By Rick Kent
Recently, I had an eye-opening meeting with a new client — a retirement plan sponsor — together with the plan's financial advisor in connection with a 401(k) plan the sponsor established many years ago.
Two of the plan participants nearing retirement were considering a legal complaint against the sponsor and advisor. Their problem? Having enrolled in the plan late in their careers and, in their view, not being educated thoroughly about the plan's investment options, they felt financially unprepared for retirement.
The client was justifiably frustrated, having given all employees the option of enrolling and arranged for a fairly comprehensive menu of investment selections. He'd also just spent many months working with the plan advisor to ensure compliance with the Department of Labor (DOL) fiduciary rule. Beyond that, he felt it was up to the plan participants to figure out their own needs.
Unfortunately, however, such plan participant complaints are taken very seriously by the DOL and plaintiffs’ bar, highlighting the liability risks plan sponsors and their advisors face.
A potential solution? Plan sponsors can strive to protect themselves, build stronger businesses and ensure a better future for their employees by actively nurturing retirement readiness for their employees by offering financial wellness resources in connection with company retirement plans.

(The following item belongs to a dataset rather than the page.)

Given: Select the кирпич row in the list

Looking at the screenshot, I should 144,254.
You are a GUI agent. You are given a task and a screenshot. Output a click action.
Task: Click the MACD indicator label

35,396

Here are three key steps to consider:
- Make plan enrollment automatic. Making auto-enrollment automatic with an "opt out" choice for each employee upon being hired maximizes the timeframe for which every plan participant is invested, thereby enhancing their retirement readiness. This also demonstrates to regulators and the courts that the plan sponsor has taken steps to optimize employee enrollment in the plan from the outset. With that said, this should be viewed as merely a first step — one that is part of a broader raft of financial wellness efforts.
- Offer ongoing and retirement goals-based education and coaching programs. Once automatic enrollment for all employees is established, it's important to address the fact that, without proper guidance, plan participants often end up with investment strategies that may not be the best match for their future retirement goals. Plan sponsors or advisors should provide participants with ongoing education and coaching resources — ranging from informational meetings, to tailored online resources, to predetermined and frequent touch-base points with a financial wellness professional. These resources should help participants identify their target retirement age, life objectives and the resultant financial goals they must reach together with the plan contributions they'll need to make over time.
- Provide analytics tools that track progress and quantify key metrics. It's essential to have ongoing financial wellness data tracking and analytics tools that illustrate whether plan participants are progressing toward their goals, and if not, what possible adjustments can be made to get back on track. Ideally, such tools should also benefit plan sponsors, allowing them to quantify all the ways in which their company-sponsored retirement plan is benefiting both participants and the company. Beyond participant retirement readiness, this should encompass other tangible benefits, such as how greater levels of plan participation may have reduced anxieties among employees related to personal finances, and in the process, boosted firm-wide employee productivity.
Given the looming savings crisis in America, tax-deferred company retirement plans represent the last great hope to many workers who want to retire with dignity.
Regulators increasingly view this as a crucial responsibility for plan sponsors and plan advisors. A good way for plan sponsors and plan advisors to work toward ensuring that their businesses are protected while plan participants are well served is to enhance plan offerings with truly robust financial wellness resources.
Rick Kent is president of Merit Financial Group, an independent hybrid RIA group with nearly $900 million in client assets that operates Worksite Financial Wellness, a third-party financial wellness services provider for the retirement plan space.